# What is being asked
In the records below, find the line with "Task: Select Developers" and the line with "Task: Open the empty Tehsil dropdown"; return exactly those lines and every line between them.

# Data records
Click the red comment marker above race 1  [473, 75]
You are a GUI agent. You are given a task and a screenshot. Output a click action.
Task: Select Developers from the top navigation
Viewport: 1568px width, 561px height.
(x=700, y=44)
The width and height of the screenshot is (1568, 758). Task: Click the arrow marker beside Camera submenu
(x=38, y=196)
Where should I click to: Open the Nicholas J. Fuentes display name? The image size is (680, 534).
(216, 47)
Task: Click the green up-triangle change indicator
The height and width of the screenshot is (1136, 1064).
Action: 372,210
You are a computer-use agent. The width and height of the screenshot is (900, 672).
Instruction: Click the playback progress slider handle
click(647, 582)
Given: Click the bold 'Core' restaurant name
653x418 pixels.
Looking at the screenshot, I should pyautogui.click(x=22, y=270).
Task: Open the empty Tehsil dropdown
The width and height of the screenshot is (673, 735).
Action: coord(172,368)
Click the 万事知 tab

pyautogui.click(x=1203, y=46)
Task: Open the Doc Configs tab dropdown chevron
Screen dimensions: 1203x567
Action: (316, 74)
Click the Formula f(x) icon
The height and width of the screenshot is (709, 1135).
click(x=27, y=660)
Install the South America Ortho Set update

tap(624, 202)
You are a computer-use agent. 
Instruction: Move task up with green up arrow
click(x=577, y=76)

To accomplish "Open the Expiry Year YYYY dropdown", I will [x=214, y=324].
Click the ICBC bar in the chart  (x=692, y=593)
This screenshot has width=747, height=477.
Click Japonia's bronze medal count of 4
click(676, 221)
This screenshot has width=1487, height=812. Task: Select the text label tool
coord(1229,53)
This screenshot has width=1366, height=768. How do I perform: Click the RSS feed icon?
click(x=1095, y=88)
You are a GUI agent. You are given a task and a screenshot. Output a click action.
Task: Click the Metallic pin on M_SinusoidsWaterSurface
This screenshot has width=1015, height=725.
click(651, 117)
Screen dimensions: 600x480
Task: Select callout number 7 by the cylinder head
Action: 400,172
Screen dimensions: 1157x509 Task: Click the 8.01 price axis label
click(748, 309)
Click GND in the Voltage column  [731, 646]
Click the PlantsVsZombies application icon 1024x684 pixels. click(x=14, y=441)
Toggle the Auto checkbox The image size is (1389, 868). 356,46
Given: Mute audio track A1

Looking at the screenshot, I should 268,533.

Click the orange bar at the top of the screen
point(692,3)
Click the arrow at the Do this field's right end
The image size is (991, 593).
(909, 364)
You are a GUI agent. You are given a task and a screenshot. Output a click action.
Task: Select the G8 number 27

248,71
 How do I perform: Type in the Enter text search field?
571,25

# Output of the task
Task: Select Developers from the top navigation
Viewport: 1568px width, 561px height.
(x=700, y=44)
The width and height of the screenshot is (1568, 758). Task: Click the arrow marker beside Camera submenu
(x=38, y=196)
Where should I click to: Open the Nicholas J. Fuentes display name? The image size is (680, 534).
(216, 47)
Task: Click the green up-triangle change indicator
The height and width of the screenshot is (1136, 1064).
Action: 372,210
You are a computer-use agent. The width and height of the screenshot is (900, 672).
Instruction: Click the playback progress slider handle
click(647, 582)
Given: Click the bold 'Core' restaurant name
653x418 pixels.
Looking at the screenshot, I should pyautogui.click(x=22, y=270).
Task: Open the empty Tehsil dropdown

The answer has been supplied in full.